_WHAT THE TASK REQUIRES_:
All entries below are to be reproduced exactly.

_DATA FOR PROCESSING_:
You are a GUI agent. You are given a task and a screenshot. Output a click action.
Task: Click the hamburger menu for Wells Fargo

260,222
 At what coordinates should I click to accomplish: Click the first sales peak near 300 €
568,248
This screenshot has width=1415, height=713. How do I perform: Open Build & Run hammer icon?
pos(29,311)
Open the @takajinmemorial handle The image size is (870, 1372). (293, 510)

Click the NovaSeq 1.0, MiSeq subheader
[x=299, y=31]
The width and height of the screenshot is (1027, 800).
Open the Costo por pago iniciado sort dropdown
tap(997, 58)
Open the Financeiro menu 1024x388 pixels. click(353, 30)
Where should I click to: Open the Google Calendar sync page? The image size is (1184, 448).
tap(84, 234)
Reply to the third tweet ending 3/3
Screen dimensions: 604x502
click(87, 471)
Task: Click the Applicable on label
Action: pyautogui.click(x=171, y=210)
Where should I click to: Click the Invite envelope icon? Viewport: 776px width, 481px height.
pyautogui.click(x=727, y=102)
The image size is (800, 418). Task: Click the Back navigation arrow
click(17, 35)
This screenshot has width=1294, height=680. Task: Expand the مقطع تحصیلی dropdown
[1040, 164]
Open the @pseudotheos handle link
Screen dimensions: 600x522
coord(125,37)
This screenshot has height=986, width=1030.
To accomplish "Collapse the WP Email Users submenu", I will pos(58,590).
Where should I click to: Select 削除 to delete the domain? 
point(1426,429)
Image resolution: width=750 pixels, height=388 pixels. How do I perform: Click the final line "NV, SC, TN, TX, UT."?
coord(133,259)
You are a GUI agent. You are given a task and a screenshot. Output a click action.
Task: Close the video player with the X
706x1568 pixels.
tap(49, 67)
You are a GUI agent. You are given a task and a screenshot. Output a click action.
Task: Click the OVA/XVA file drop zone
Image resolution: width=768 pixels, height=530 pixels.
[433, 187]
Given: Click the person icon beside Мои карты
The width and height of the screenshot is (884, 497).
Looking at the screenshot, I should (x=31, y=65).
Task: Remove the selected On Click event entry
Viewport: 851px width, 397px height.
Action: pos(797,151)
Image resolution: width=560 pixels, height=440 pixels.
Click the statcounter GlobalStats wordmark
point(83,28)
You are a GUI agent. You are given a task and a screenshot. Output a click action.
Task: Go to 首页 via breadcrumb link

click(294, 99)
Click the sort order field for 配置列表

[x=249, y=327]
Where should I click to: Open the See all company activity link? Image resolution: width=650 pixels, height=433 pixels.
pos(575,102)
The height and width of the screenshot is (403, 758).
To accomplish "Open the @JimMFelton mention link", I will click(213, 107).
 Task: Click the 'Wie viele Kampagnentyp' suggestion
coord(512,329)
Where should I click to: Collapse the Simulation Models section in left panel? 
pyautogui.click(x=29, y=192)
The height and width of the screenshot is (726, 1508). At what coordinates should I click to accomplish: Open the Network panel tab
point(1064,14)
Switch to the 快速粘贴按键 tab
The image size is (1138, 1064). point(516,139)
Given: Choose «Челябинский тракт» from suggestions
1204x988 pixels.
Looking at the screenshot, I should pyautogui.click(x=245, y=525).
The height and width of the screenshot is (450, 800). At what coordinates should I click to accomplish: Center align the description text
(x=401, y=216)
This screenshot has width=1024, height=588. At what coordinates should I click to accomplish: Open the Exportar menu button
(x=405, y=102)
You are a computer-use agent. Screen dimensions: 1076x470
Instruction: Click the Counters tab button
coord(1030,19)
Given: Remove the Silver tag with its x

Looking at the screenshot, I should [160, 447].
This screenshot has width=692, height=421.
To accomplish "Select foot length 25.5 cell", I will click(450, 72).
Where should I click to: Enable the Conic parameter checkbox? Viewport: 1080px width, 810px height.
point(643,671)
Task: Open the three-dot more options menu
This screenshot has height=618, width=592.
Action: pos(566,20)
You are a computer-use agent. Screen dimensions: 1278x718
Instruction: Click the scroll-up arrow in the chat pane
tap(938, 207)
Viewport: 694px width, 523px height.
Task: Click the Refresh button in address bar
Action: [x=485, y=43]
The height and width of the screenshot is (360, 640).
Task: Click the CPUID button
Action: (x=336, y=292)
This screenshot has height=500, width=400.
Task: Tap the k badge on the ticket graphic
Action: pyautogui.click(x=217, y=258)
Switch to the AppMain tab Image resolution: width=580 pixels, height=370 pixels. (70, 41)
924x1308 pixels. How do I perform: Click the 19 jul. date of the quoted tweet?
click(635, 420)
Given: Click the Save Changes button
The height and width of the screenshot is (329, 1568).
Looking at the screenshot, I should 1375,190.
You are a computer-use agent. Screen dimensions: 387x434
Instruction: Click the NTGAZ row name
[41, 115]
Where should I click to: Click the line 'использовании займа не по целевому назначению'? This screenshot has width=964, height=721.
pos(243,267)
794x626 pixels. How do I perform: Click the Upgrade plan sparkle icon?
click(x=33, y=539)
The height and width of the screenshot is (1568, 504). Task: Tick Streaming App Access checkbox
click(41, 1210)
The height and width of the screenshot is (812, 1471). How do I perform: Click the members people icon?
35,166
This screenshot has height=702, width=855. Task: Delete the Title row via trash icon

_ANSWER BOX_:
You are a GUI agent. You are given a task and a screenshot. Output a click action.
Task: Click the hamburger menu for Wells Fargo

260,222
 At what coordinates should I click to accomplish: Click the first sales peak near 300 €
568,248
This screenshot has width=1415, height=713. How do I perform: Open Build & Run hammer icon?
pos(29,311)
Open the @takajinmemorial handle The image size is (870, 1372). (293, 510)

Click the NovaSeq 1.0, MiSeq subheader
[x=299, y=31]
The width and height of the screenshot is (1027, 800).
Open the Costo por pago iniciado sort dropdown
tap(997, 58)
Open the Financeiro menu 1024x388 pixels. click(353, 30)
Where should I click to: Open the Google Calendar sync page? The image size is (1184, 448).
tap(84, 234)
Reply to the third tweet ending 3/3
Screen dimensions: 604x502
click(87, 471)
Task: Click the Applicable on label
Action: pyautogui.click(x=171, y=210)
Where should I click to: Click the Invite envelope icon? Viewport: 776px width, 481px height.
pyautogui.click(x=727, y=102)
The image size is (800, 418). Task: Click the Back navigation arrow
click(17, 35)
This screenshot has width=1294, height=680. Task: Expand the مقطع تحصیلی dropdown
[1040, 164]
Open the @pseudotheos handle link
Screen dimensions: 600x522
coord(125,37)
This screenshot has height=986, width=1030.
To accomplish "Collapse the WP Email Users submenu", I will pos(58,590).
Where should I click to: Select 削除 to delete the domain? 
point(1426,429)
Image resolution: width=750 pixels, height=388 pixels. How do I perform: Click the final line "NV, SC, TN, TX, UT."?
coord(133,259)
You are a GUI agent. You are given a task and a screenshot. Output a click action.
Task: Close the video player with the X
706x1568 pixels.
tap(49, 67)
You are a GUI agent. You are given a task and a screenshot. Output a click action.
Task: Click the OVA/XVA file drop zone
Image resolution: width=768 pixels, height=530 pixels.
[433, 187]
Given: Click the person icon beside Мои карты
The width and height of the screenshot is (884, 497).
Looking at the screenshot, I should (x=31, y=65).
Task: Remove the selected On Click event entry
Viewport: 851px width, 397px height.
Action: pos(797,151)
Image resolution: width=560 pixels, height=440 pixels.
Click the statcounter GlobalStats wordmark
point(83,28)
You are a GUI agent. You are given a task and a screenshot. Output a click action.
Task: Go to 首页 via breadcrumb link

click(294, 99)
Click the sort order field for 配置列表

[x=249, y=327]
Where should I click to: Open the See all company activity link? Image resolution: width=650 pixels, height=433 pixels.
pos(575,102)
The height and width of the screenshot is (403, 758).
To accomplish "Open the @JimMFelton mention link", I will click(213, 107).
 Task: Click the 'Wie viele Kampagnentyp' suggestion
coord(512,329)
Where should I click to: Collapse the Simulation Models section in left panel? 
pyautogui.click(x=29, y=192)
The height and width of the screenshot is (726, 1508). At what coordinates should I click to accomplish: Open the Network panel tab
point(1064,14)
Switch to the 快速粘贴按键 tab
The image size is (1138, 1064). point(516,139)
Given: Choose «Челябинский тракт» from suggestions
1204x988 pixels.
Looking at the screenshot, I should pyautogui.click(x=245, y=525).
The height and width of the screenshot is (450, 800). At what coordinates should I click to accomplish: Center align the description text
(x=401, y=216)
This screenshot has width=1024, height=588. At what coordinates should I click to accomplish: Open the Exportar menu button
(x=405, y=102)
You are a computer-use agent. Screen dimensions: 1076x470
Instruction: Click the Counters tab button
coord(1030,19)
Given: Remove the Silver tag with its x

Looking at the screenshot, I should [160, 447].
This screenshot has width=692, height=421.
To accomplish "Select foot length 25.5 cell", I will click(450, 72).
Where should I click to: Enable the Conic parameter checkbox? Viewport: 1080px width, 810px height.
point(643,671)
Task: Open the three-dot more options menu
This screenshot has height=618, width=592.
Action: pos(566,20)
You are a computer-use agent. Screen dimensions: 1278x718
Instruction: Click the scroll-up arrow in the chat pane
tap(938, 207)
Viewport: 694px width, 523px height.
Task: Click the Refresh button in address bar
Action: [x=485, y=43]
The height and width of the screenshot is (360, 640).
Task: Click the CPUID button
Action: (x=336, y=292)
This screenshot has height=500, width=400.
Task: Tap the k badge on the ticket graphic
Action: pyautogui.click(x=217, y=258)
Switch to the AppMain tab Image resolution: width=580 pixels, height=370 pixels. (70, 41)
924x1308 pixels. How do I perform: Click the 19 jul. date of the quoted tweet?
click(635, 420)
Given: Click the Save Changes button
The height and width of the screenshot is (329, 1568).
Looking at the screenshot, I should 1375,190.
You are a computer-use agent. Screen dimensions: 387x434
Instruction: Click the NTGAZ row name
[41, 115]
Where should I click to: Click the line 'использовании займа не по целевому назначению'? This screenshot has width=964, height=721.
pos(243,267)
794x626 pixels. How do I perform: Click the Upgrade plan sparkle icon?
click(x=33, y=539)
The height and width of the screenshot is (1568, 504). Task: Tick Streaming App Access checkbox
click(41, 1210)
The height and width of the screenshot is (812, 1471). How do I perform: Click the members people icon?
35,166
This screenshot has height=702, width=855. Task: Delete the Title row via trash icon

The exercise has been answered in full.